The SEC’s impasse over money market mutual fund reform may provide a test of some of the Financial Stability Oversight Council’s powers under Dodd-Frank. The FSOC has met to consider how to regulate the systemic risk posed by mutual funds. The FSOC, chaired by Treasury Secretary Geithner, has two options to try to jumpstart reform of a critical market that froze during the Panic of 2008.
Option 1: Declare Certain Large Funds as Systemically Significant
The first and more drastic action would be for the FSOC to use its powers to designate larger money market mutual funds as systemically significant under Section 113 of Dodd-Frank. This, in turn, would allow the Federal Reserve to regulate those institutions. Even the threat of losing power might be enough to spur the SEC to act (or convince Commissioner Aguilar to change his mind).
Wholesale designation of money-market mutual funds as per se systemically significant is not an option.
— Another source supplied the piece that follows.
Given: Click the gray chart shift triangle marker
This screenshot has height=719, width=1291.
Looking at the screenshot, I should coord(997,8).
When Dodd-Frank was passed, I heard some scholars talk about how Section 113 might be interpreted to allow for designation of an entire category of financial institution. That is not how the FSOC interpreted the statute when it promulgated regulations governing its process for designating non-banks as systemically significant. The FSOC Final Rules set a three stage procedure for determining when individual firms are systemically significant. At the first stage, the FSOC will only consider if a nonbank is systemically significant if it has $50 billion in total consolidated assets and meets one of five other quantitative thresholds (which range from notional value of credit default swaps in which the nonbank is the reference entity to a leverage ratio).
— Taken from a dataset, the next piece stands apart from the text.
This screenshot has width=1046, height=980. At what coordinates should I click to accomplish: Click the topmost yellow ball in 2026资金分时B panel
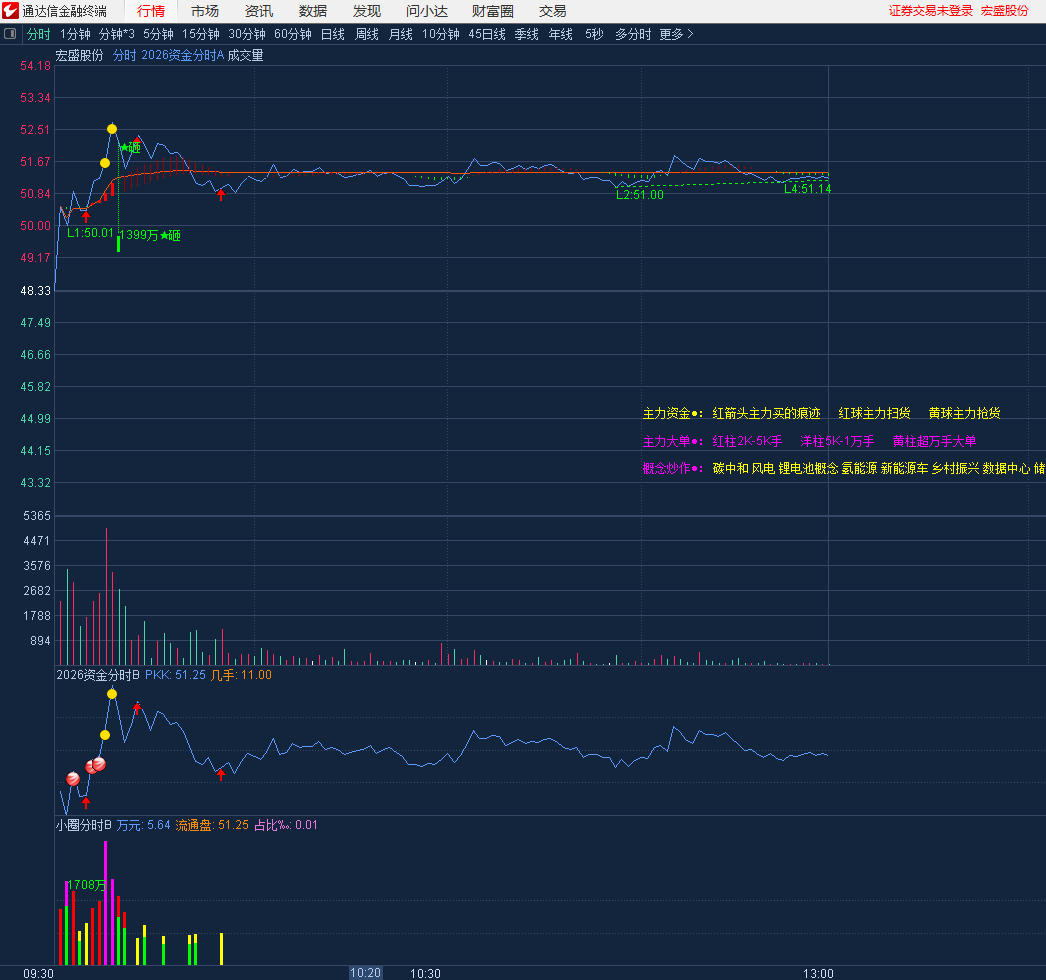tap(112, 693)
These thresholds – and the firm-by-firm approach generally – restrict the scope of the FSOC’s power considerably. An individual money market mutual fund would have to be both large enough and pose systemic concerns on its own to trigger a systemic designation. It is unclear whether designating only the largest money market funds – even if designation is actually accomplished – would achieve enough in terms of reducing the systemic threat of runs on money market funds as a class.
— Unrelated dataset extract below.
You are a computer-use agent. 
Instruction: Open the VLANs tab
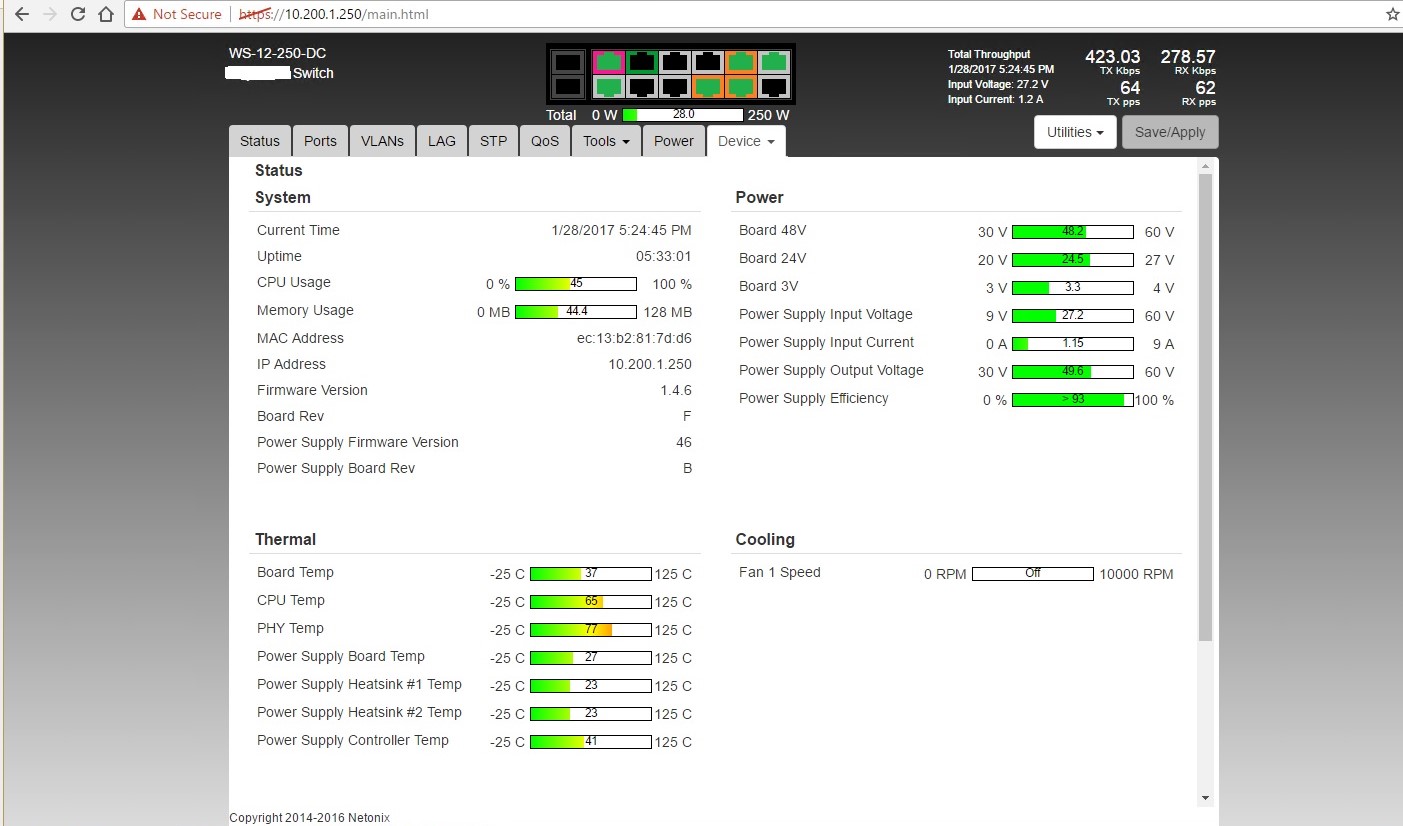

Indeed, the collective systemic risk of money market mutual funds would not allow the FSOC to act with respect to the entire industry. The too-big-to-fail concern may have overshadowed other problems like “too-correlated-to-fail” and the problems of herd behavior affecting financial firms. Many small non-banks can pose just as great dangers in terms of liquidity and solvency crises as one behemoth. But herd behavior does not elicit the same kind of visceral reaction as “bigness.”
Thus far, FSOC has not used its Section 113 power. (A number of large banks were automatically deemed systemically important under Dodd-Frank by virtue of their size. In July, FSOC designated several financial market utilities (think clearing companies) as systemically significant under Section 804 of Dodd-Frank.) However, the FSOC's latest minutes indicate that the council is proceeding to the third and final stage with respect to a number of non-bank financial companies.
Option 2: Issue Recommendations
Alternatively, FSOC could issue an official but a recommendation to the SEC. Dodd-Frank gave the FSOC the power to issue recommendations to financial regulatory agencies “to apply new or heightened standards and safeguards for financial activities or practices that could create or increase risks of significant liquidity, credit, or other problems spreading” among bank holding companies, nonbanks, and financial markets. (Dodd-Frank Section 112(a)(2)(K)); see also Section 120).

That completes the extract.